§ Tasks and exercises:
A - From the article on the White House product showcase, list each product that the opening paragraph says Trump checked out on the White House driveway.
B - According to the article on the White House product showcase, which state will the president travel to this week to visit a community helped by his steel tariffs?
C - Carry on the article on the White House product showcase from its last sentence.

═════ Source excerpt

Trump reviews ‘Made in America’ products, from fishing boat to fighter jet, on White House driveway

The US product showcase was intended to push back against critics of his worldwide tariff regime

President Donald Trump talks with Jimmy Houston of Ranger Boats during a “Made in America Product Showcase” at the White House on Monday. Photo: AP

Checking out a speedboat, a fighter jet and a giant industrial magnet parked on the White House driveway, US President Donald Trump showcased an array of “Made in America” products Monday as his administration pushes back aggressively against critics who say his punishing tariffs on imported goods threaten to harm the US economy.

Trump’s event with a smorgasbord of American goods came at the start of a week in which trade discussions are expected to dominate, including talks with European officials and a trip to Illinois in which the president is planning to visit a community helped along by his steel tariffs.

══════════
═════ Provided material

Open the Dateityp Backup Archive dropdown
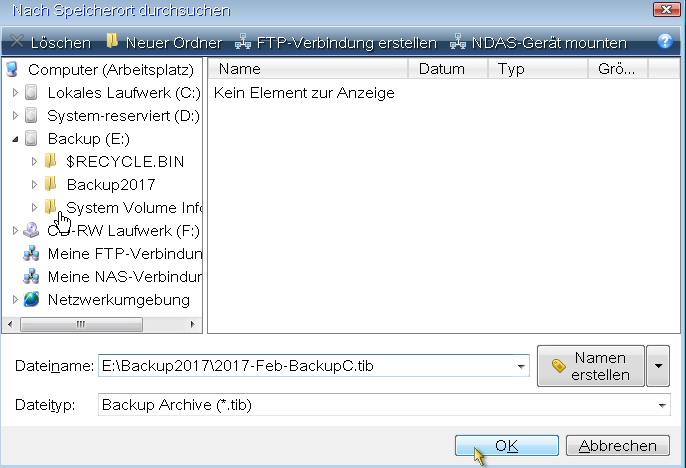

══════════

§ Solved problems:
A -
- A speedboat
- A fighter jet
- A giant industrial magnet

B - Illinois.

C -
Trump has vowed to force international trading partners to bend to his will as he seeks to renegotiate a series of trade deals he has long argued hurt American workers. But as he deepens the US involvement in trade fights, it raises questions on whether American consumers will feel the pain of retaliatory tariffs – and whether the president will incur a political price for his nationalistic trade policies in the 2018 midterm elections.

“Our leaders in Washington did nothing, they did nothing. They let our factories leave, they let our people lose their jobs,” Trump said at the White House. “That’s not free trade, that’s fool’s trade, that’s stupid trade and we don’t do that kind of trade any more.”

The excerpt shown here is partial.